As illustrated in the well-know poem “Twas the Night before Christmas,” the story of Santa Claus warms the hearts of children around the world – or so we thought. The story explained in the famous poem is actually one of many versions which seem to vary from country to country. The following are a few examples of different Santa-like entities, their helpers, as well as some of their counterparts:
Sinterklaas (Netherlands/Belgium): Sinterklaas may look like the North American Santa that we’ve all come to know and love – but he is not. Sinterklass is not from the North Pole and he does not preside over elves. It is from Spain where he sets off in a steamboat to Amsterdam. Guided by the careful navigation of his Zwate Piet (his “helpers,”) he set off from Spain and reaches the port of Amsterdam by the end of November. This is a nationally televised event, watched by people all over the country. He is a serious man with long white hair and beard who carries a golden staff and wears a red cape, ruby ring, as well as a red mitre (a hat generally associated with the pope). Upon his arrival, he docks his boat and hops on a white horse accompanied by two to five Zwate Piet. Their jobs vary from co-pilot to chimney climbers. He visits hospitals, schools, shopping centres and homes. The evening of his arrival, children leave there shoes near the fireplace filled with hay and carrots for Sinterklaas’ horse. Cookies and traditional almond pastries are left for Sinterklaas himself. In the morning, the good little boys and girls are bestowed with presents and candy, the bad children receive coal and the threat of being kidnapped back to Spain with Sinterklaas and his crew.
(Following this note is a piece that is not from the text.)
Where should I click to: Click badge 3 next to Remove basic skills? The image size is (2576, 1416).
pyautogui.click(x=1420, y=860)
(images courtesy of dullhunk and hotfield)
Krampus (Austria/Slovenia/Italy): In the Alpine regions of Europe, Krampus acts as an anti-Santa of sorts. Generally, the creature is fur-laden from head to toe, bearing long horns atop a gruesome, sometime blood stained face. On December 5th of each year, young men dress up as Krampus and take to the streets, on the prowl for bad boys and girls. For those who are naughty during the year, they are beaten with long sticks; anyone in the street is fair game. In recent years, the practice has become controversial as the beatings are sometime considered brutal.
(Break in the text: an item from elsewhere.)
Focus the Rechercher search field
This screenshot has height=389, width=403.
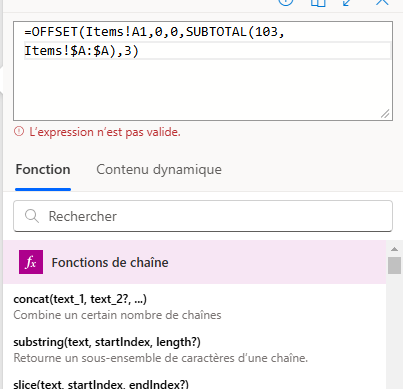pos(203,216)
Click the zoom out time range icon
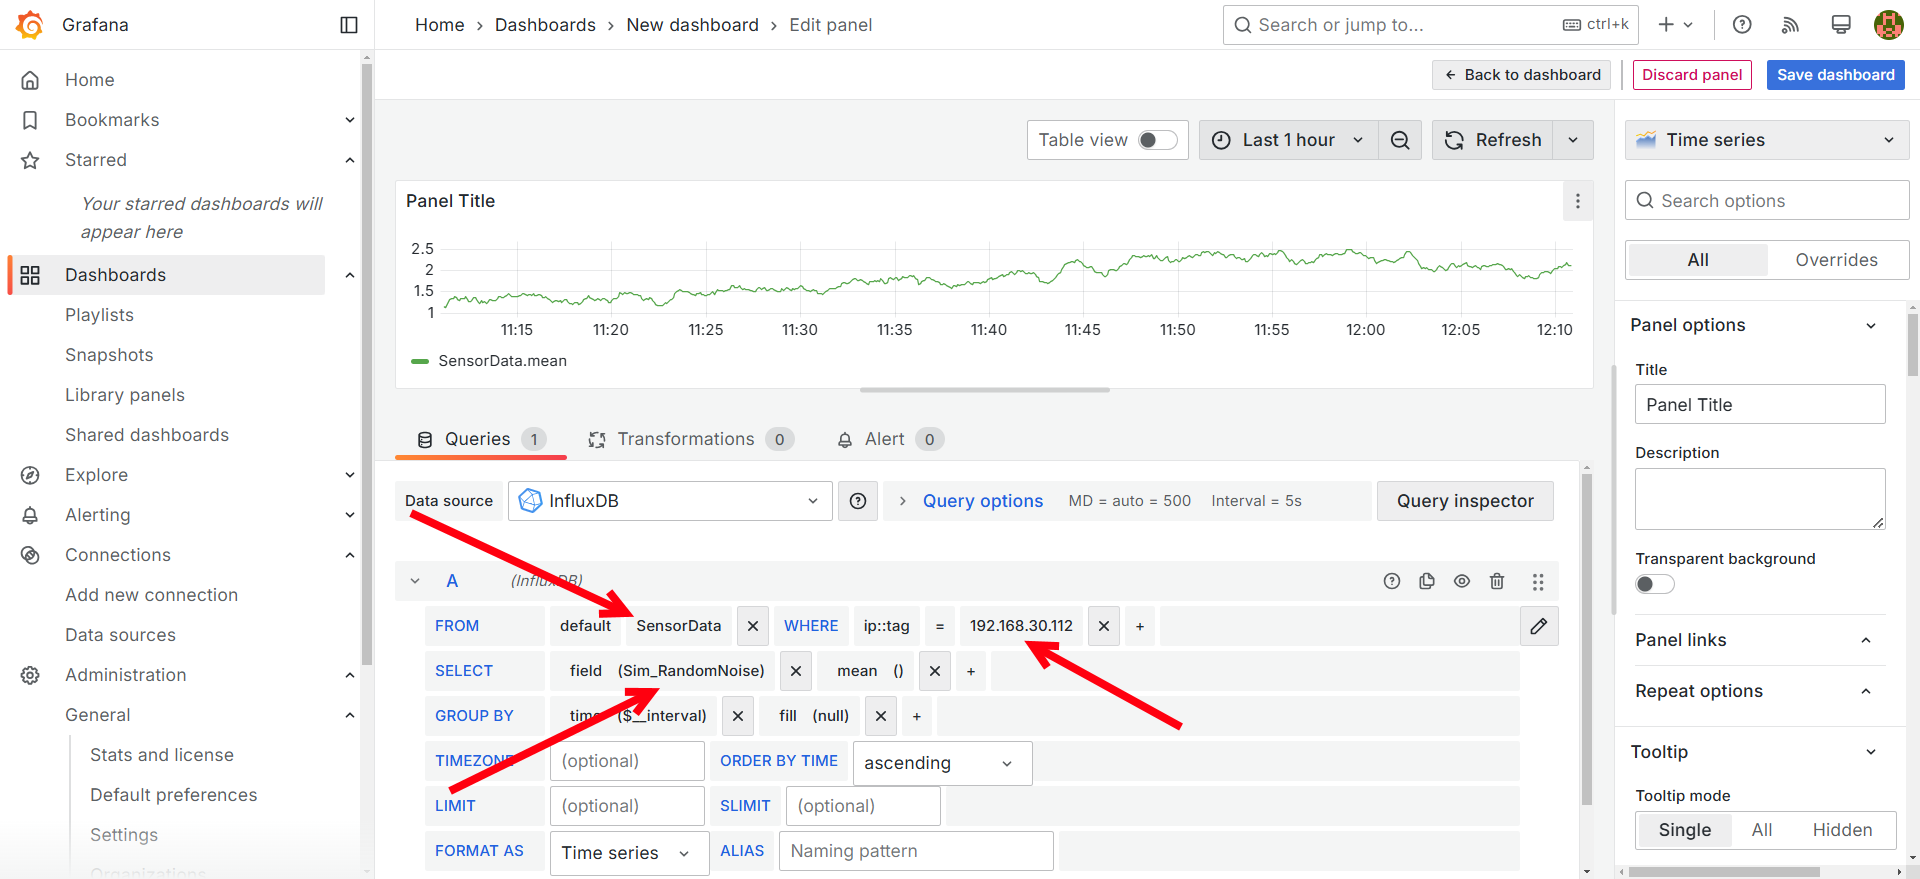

La Befana (Italy): On January 5th, the people of Italy celebrate Epiphany, a feast commemorating the revelation of Jesus Christ as the Son of God. As legend dictates, on the night before Jesus’ birth, La Befana gave the Magi (or the Three Wise Men) a place to stay and a hot meal as they continued their journey to see the baby Jesus. It is said that she was an exceptional hostess, always keeping her house spotless. The morning after, the Magi invited her to come see the Lord, but she declined as she had more housework to do. After they left, La Befana had a change of heart and set off in search of the infant. Unfortunately, she was unable to find Him or the Magi, and to this day she searches for the baby Jesus, leaving toys, candy and fruit for the good children along her path. Garlic and onions are left for those who were naughty during the year. Today, La Befana is a national icon. Take your car rental in Italy to the Epiphany celebrations where people dress up as her and entertain children by juggling and dancing in the streets. A story of a similar woman is told in Russia by the name of Babushka (or grandmother.)
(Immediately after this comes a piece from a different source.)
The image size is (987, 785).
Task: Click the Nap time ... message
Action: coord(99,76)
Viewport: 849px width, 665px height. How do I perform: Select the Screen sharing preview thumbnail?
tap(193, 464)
Gryla (Iceland): The arrival of the giant, Gryla has been a time-honoured tradition in Iceland for hundreds of years. It is said that she descends from her mountain home during the Christmas season to seek out naughty children to put in her stew. She is always accompanied by her sons, referred to as the Yuletide Lads. The lads begin to show up on December 12th with the arrival of the first son, Stekkjarstaur, who steals milk from farmers’ sheep. On each day until the 24th, a new brother appears; some are known to peep through windows, others slam doors, steal food or toys. The story was not associated with Christmas until the 17th century, which subsequently had lead to an outright ban on using the story to scare children. Despite the ban, which has since been lifted, the people of Iceland keep the story alive by dressing up as Gryla and her children every year around Christmas.